Charges filed in explosion case
In a startling and nearly unprecedented indictment, District Attorney Mike Ramsey charged Washington state contracting company Northern Lights Mechanical Inc. and two of its corporate officers with criminal negligence in connection to a fatal gas tank explosion that rocked South Chico in February 2001.

Northern Lights General Manager Howard Jacobsen, 71, of Linwood, Wash., and Safety Officer Robert Derrick, 52, of Lakewood, Wash., were arraigned in Butte County Superior Court May 1 on six felony counts of violating California worker safety laws.

The charges allege the two men knowingly failed to follow basic safety procedures when a gasoline tank that was being cleaned out exploded on Feb 13, 2001. The incident claimed the life of 37-year-old Empire, Cal., resident Jack Nickerson, who worked for Nothern Lights and was inside the tank, and severely burned Randy Barclay, 49, of Durham. Barclay was an employee of Chico Drain Oil. A joint investigation by local and state fire agencies, local law enforcement and state agencies determined that the accident could have been avoided by clearing explosive fumes from the tank and using properly electrically grounded equipment, Ramsey said.

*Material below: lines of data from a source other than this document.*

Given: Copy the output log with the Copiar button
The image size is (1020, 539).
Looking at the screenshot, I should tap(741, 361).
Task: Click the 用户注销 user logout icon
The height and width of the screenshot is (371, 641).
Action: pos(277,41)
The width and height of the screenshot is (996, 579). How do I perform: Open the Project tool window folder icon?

The company has already been slapped with 28 citations and fined almost $245,000 by California’s Occupational Safety and Health Administration (Cal-OSHA). A civil suit filed by Barclay has yet to be settled. If the charges stick, each defendant could serve more than six years in prison, and pay fines up to $250,000 each. The corporation faces a fine of up to $9 million.

HBO tells viewers the party’s in Chico
Chico, a town forever battling its “party” image, gained another dubious distinction this week: mention in an HBO documentary exposing ecstasy addiction.

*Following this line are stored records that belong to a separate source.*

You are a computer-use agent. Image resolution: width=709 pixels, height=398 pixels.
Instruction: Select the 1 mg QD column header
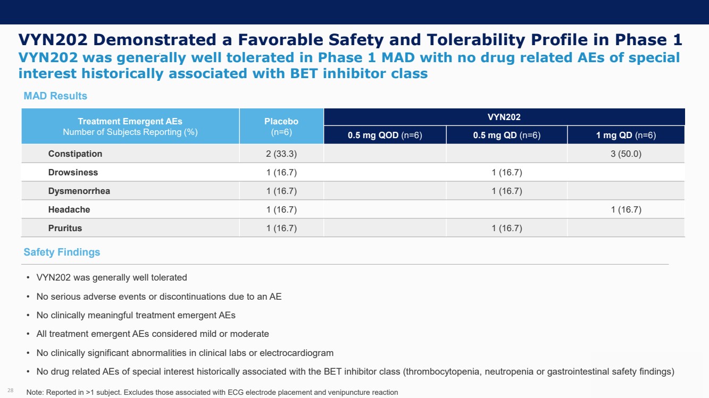coord(626,136)
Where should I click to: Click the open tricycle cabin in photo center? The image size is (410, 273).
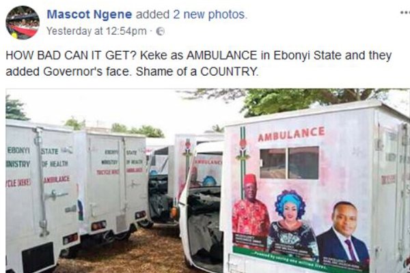202,209
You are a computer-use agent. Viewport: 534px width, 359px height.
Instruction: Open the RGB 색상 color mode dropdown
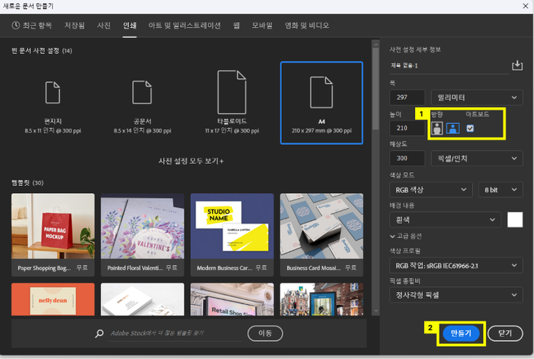point(431,189)
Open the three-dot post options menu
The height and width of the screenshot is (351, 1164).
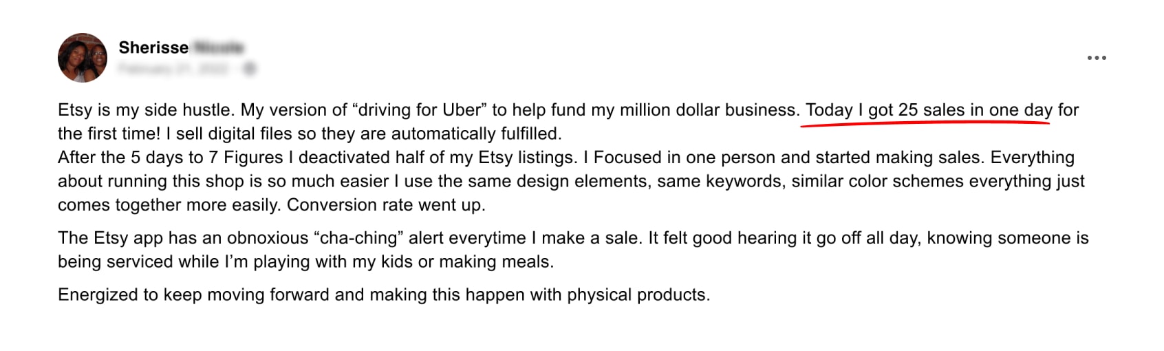pyautogui.click(x=1097, y=58)
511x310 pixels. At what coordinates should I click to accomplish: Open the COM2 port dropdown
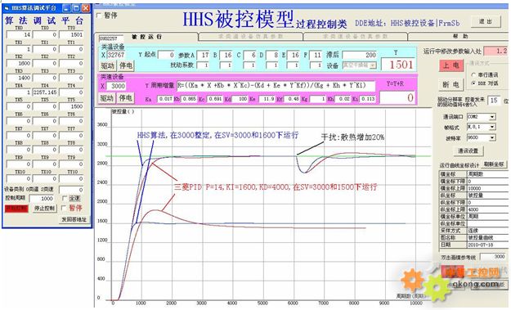pos(492,117)
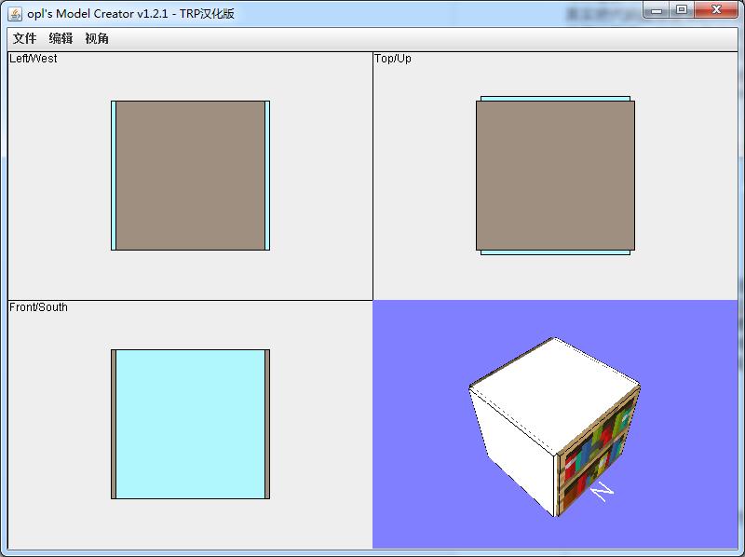Click the left brown strip in Front/South view
Screen dimensions: 745x557
(x=114, y=424)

The America Undercover series, which airs Sundays at 10 p.m., released an episode April 28 titled “Small Town Ecstasy.” The documentary was based on the story of a 40-year-old father of three from Calaveras County. HBO followed him and his family around as he became addicted to ecstasy and went so far as to provide it to his 18-, 15-, and 13-year-old children. During the footage of the father and children partying all throughout the Bay Area and Northern California, his oldest son mentions that he and his friends are going to Chico for Halloween. Following this is about 15 minutes of footage from downtown Chico on Halloween 2000. Shots of Chico range from the Downtown Park Plaza to various liquor stores and apartment complexes, while the teenage boys consume LSD and party through the night.

The documentary itself was an unexpected success for HBO, as it was merely looking for an example of the effects of ecstasy when it stumbled upon the father whose family became the feature’s main subject.

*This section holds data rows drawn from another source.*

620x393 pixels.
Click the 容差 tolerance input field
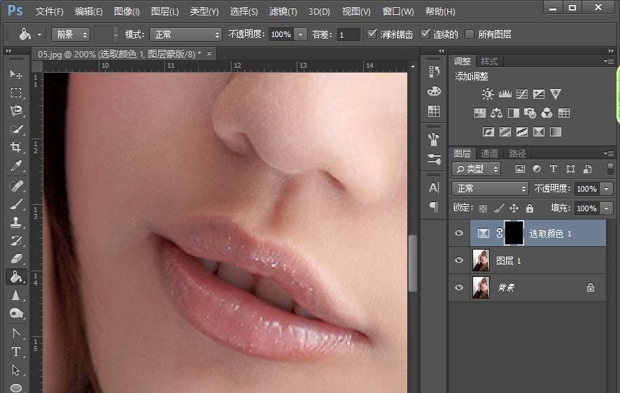pyautogui.click(x=348, y=34)
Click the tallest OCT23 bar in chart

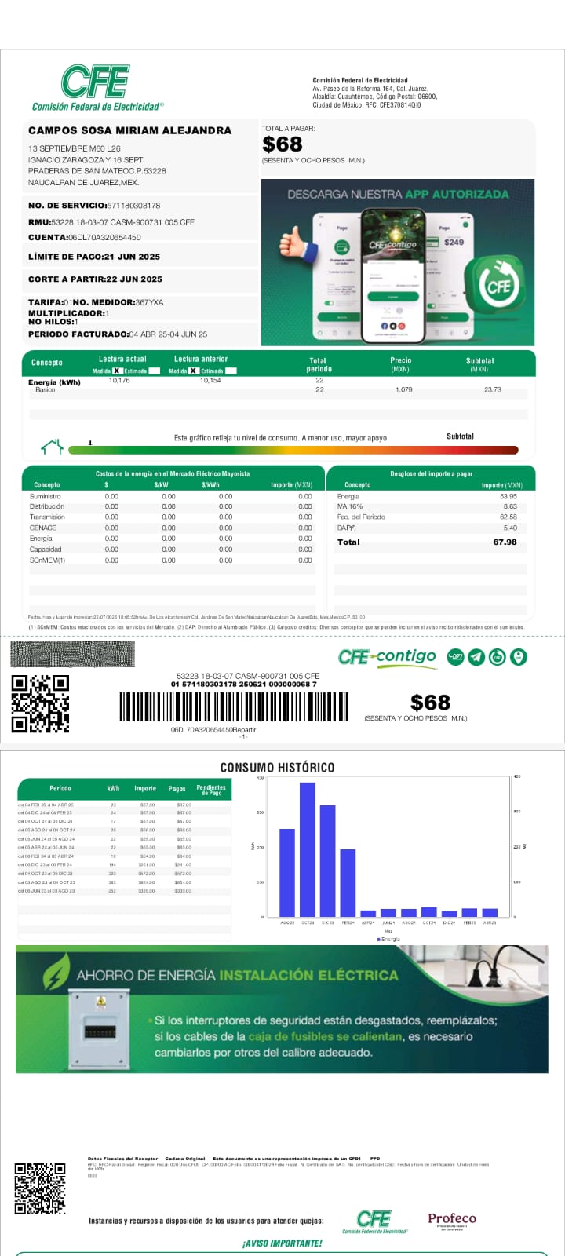[307, 849]
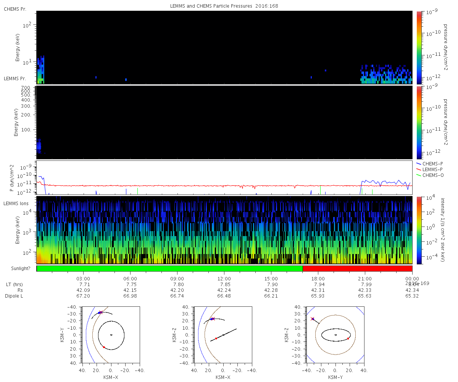Click the red segment of the Sunlight bar
The image size is (458, 382).
coord(357,269)
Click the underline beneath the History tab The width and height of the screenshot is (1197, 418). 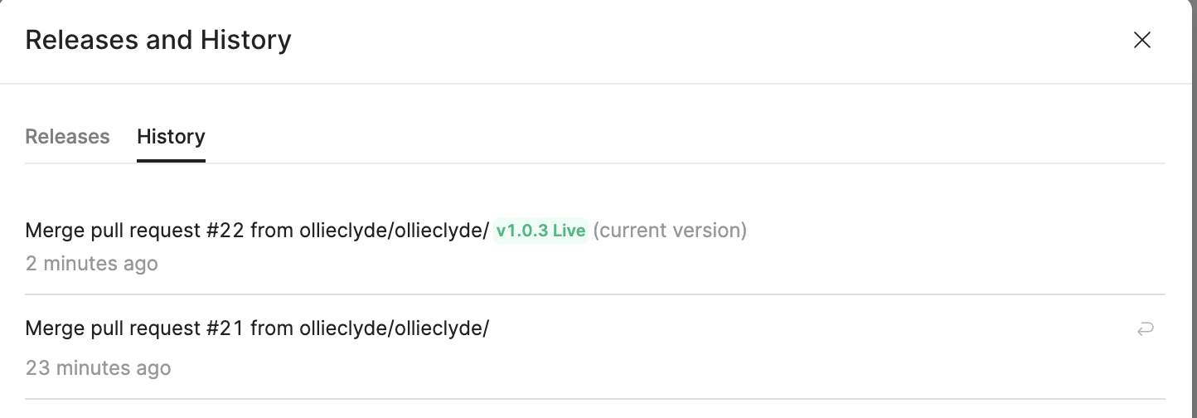point(171,161)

NPR vice president stumps for studio shift
Defining National Public Radio by what it isn’t, Jay Kernis, an NPR senior vice president for programming, told an audience in Chico State University’s Bell Memorial Union April 28, “You will not hear WWF wrestling, you will not hear Britney Spears, and you will not hear Howard Stern on NPR.”

But, more important, Kernis said, you won’t hear anything at all if people don’t lend their financial support to NPR and the local push to get KCHO, which carries NPR programming, into a new studio. The fund-raising drive, which officially kicked off April 28, is called "Moving Up!" and its goal is to raise the $470,000 necessary to switch from analog studios to a fully digital studio. The station also hopes to move out of the basement of the Meriam Library and acquire roomier digs at 35 Main St., in a building recently acquired by Chico State’s University Foundation.